A review: polysaccharide-based hydrogels and their biomedical applications

Hydrogels are defined as three-dimensional cross-linked (either physically or chemically) polymeric network which have tendency to retain a good quantity of liquid/fluid. In this study, we explore the exceptional properties of polysaccharides that render them invaluable for biomedical applications, particularly in the development of hydrogels. Hydrogels based on chitosan-, guar gum-, dextran-, cellulose-, and starch-based hydrogel exhibit a remarkable capacity for water absorption, providing a biocompatible and hydrated environment conducive for cell growth and tissue regeneration. Furthermore, their inherent biodegradability, non-toxicity, and low immunogenicity make them ideal candidates for sustained drug delivery systems. Additionally, the tunable chemical structure of chitosan, guar gum, dextran, cellulose, and starch allows for customization to meet specific therapeutic requirements.
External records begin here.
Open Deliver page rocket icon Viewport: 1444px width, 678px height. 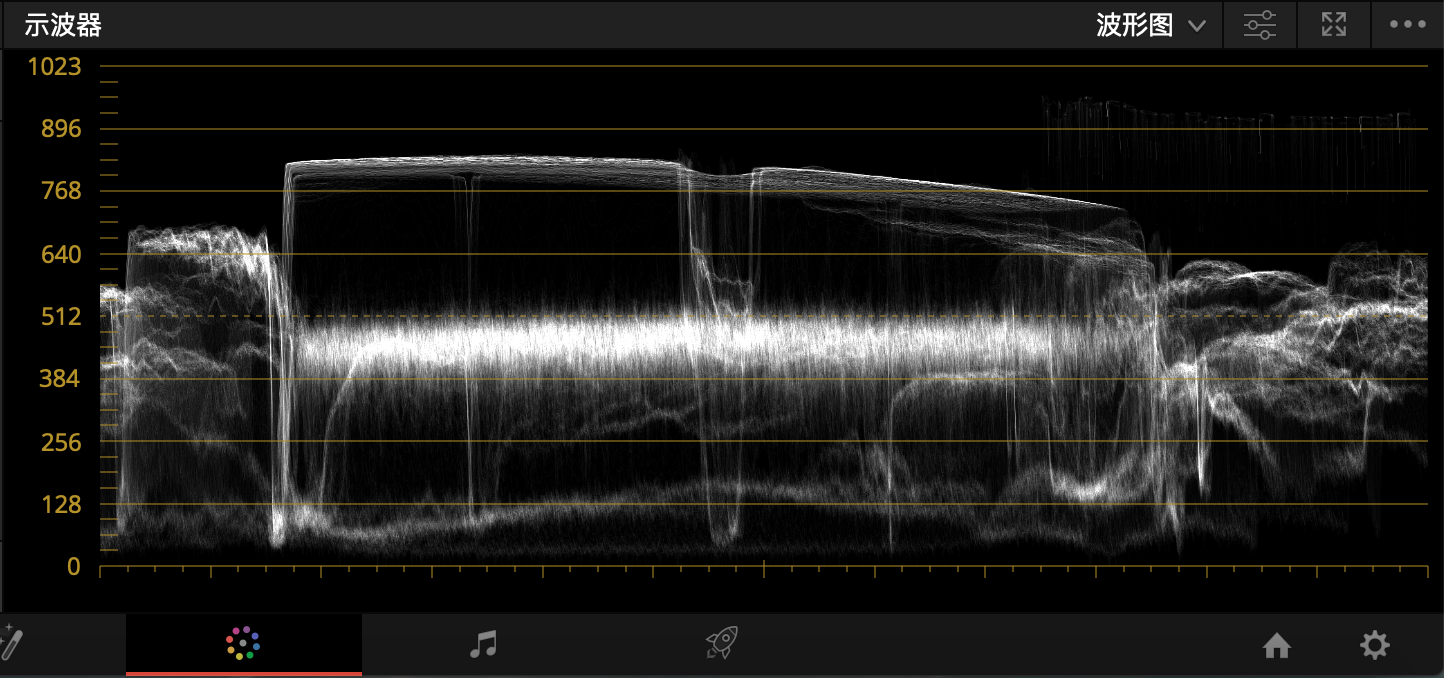[x=722, y=644]
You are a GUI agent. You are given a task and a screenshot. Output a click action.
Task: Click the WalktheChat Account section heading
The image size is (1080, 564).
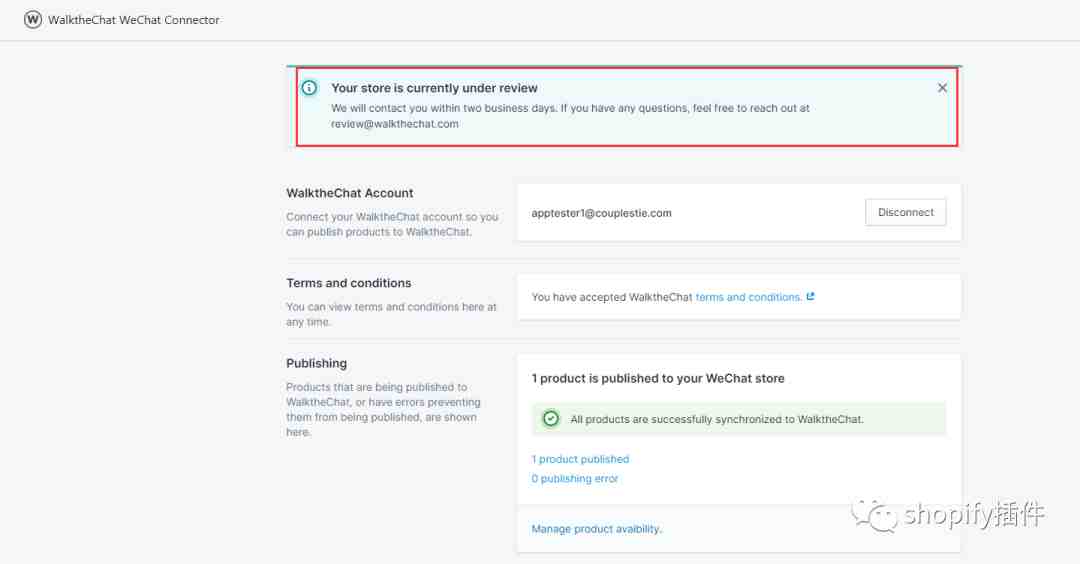point(350,193)
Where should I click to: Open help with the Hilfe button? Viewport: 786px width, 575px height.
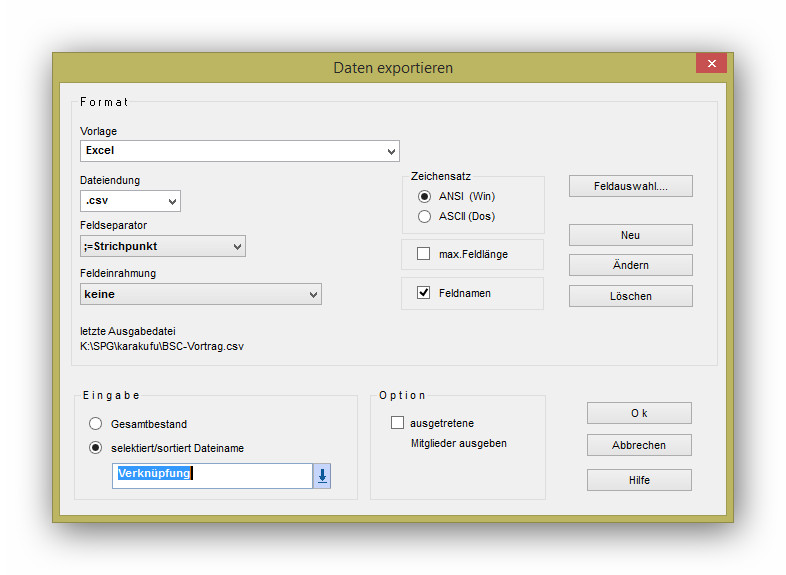tap(639, 480)
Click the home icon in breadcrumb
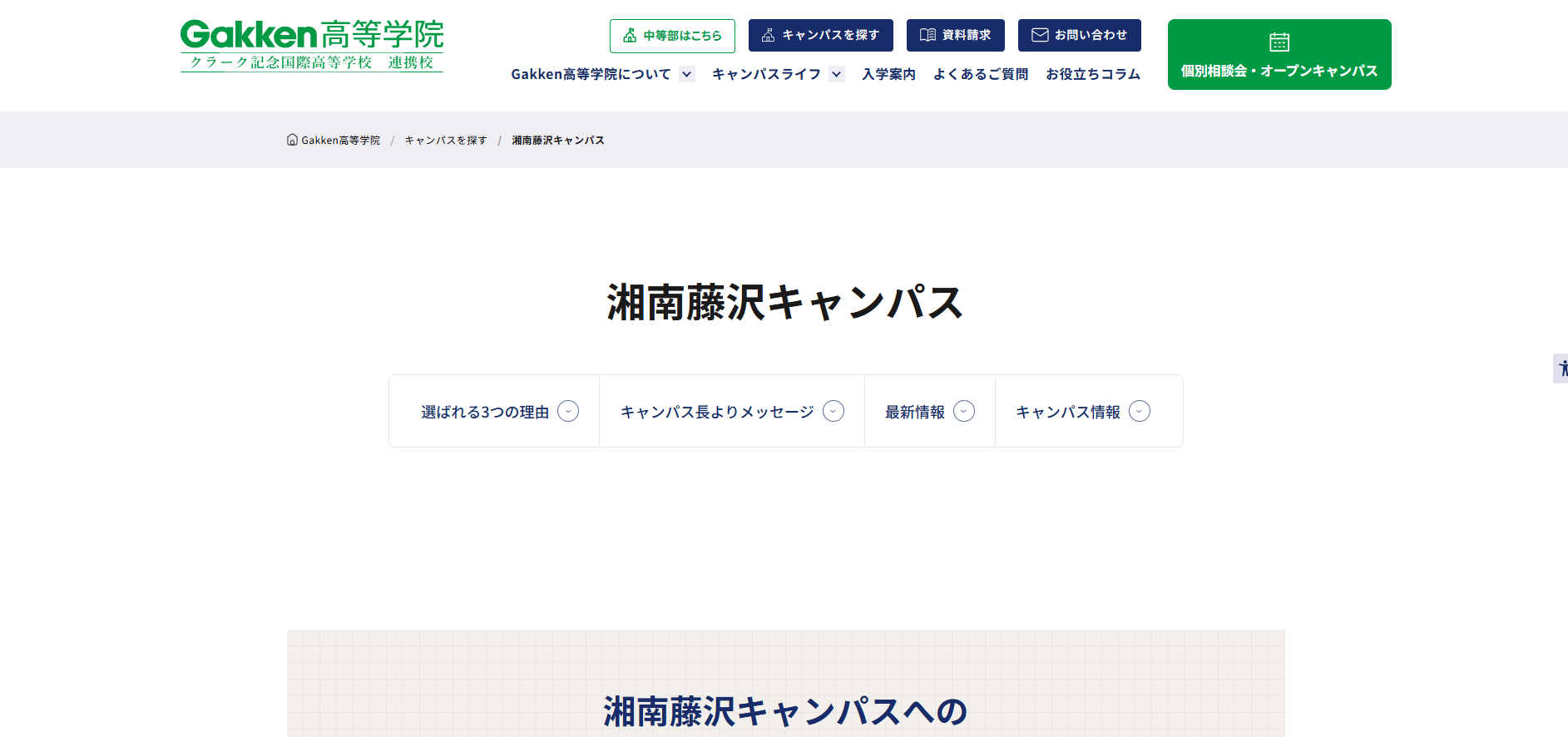The image size is (1568, 737). click(x=292, y=140)
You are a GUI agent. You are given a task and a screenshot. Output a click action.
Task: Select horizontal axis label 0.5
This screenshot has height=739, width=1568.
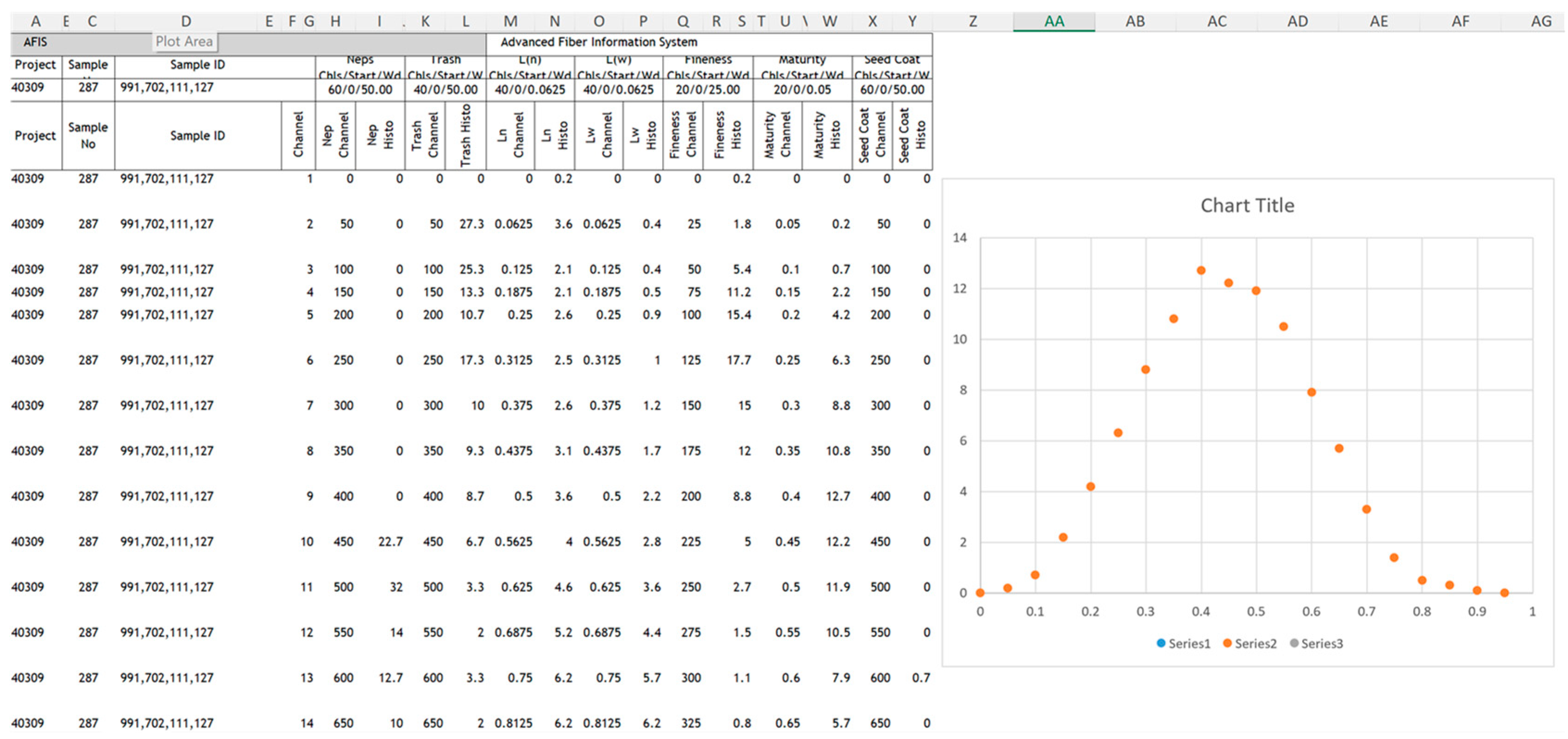click(x=1256, y=611)
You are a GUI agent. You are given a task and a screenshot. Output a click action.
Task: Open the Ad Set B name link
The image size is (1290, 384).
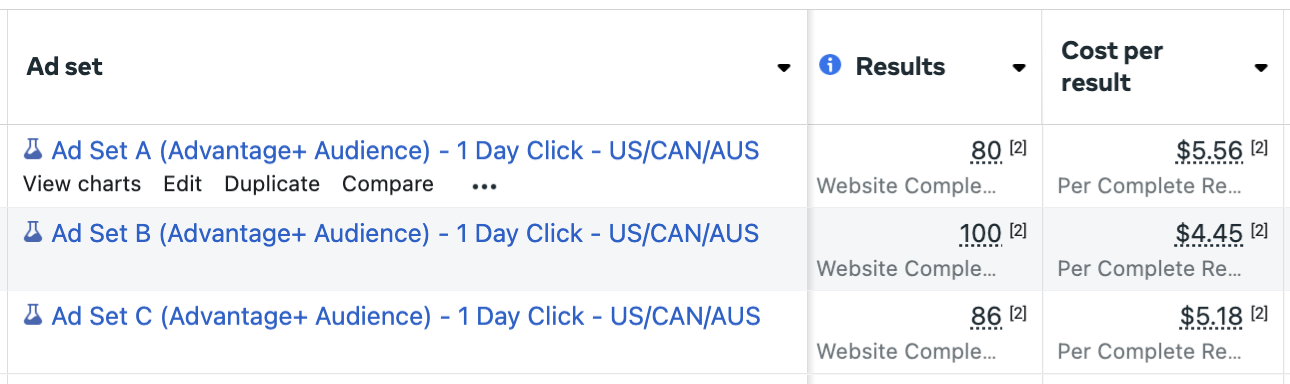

These distinctive attributes position chitosan, guar gum, dextran, cellulose, and starch as a promising material in the advancement of hydrogel-based biomedical technologies, offering significant potential for a wide range of clinical applications. This manuscript provides a comprehensive review of the diverse biomedical applications of chitosan-, guar gum-, dextran-, cellulose-, and starch-based hydrogels. Focusing on areas such as wound healing, drug delivery, tissue engineering, and regenerative medicine, we delve into the specific attributes of polysaccharides that make them instrumental in these crucial domains. By elucidating the unique properties and versatile functionalities of polysaccharide-based hydrogels, this review aims to contribute to the advancement of innovative solutions in biomedicine. This comprehensive review examines the pivotal role of chitosan-, guar gum-, dextran-, cellulose-, and starch-based hydrogels in a range of specialized biomedical applications.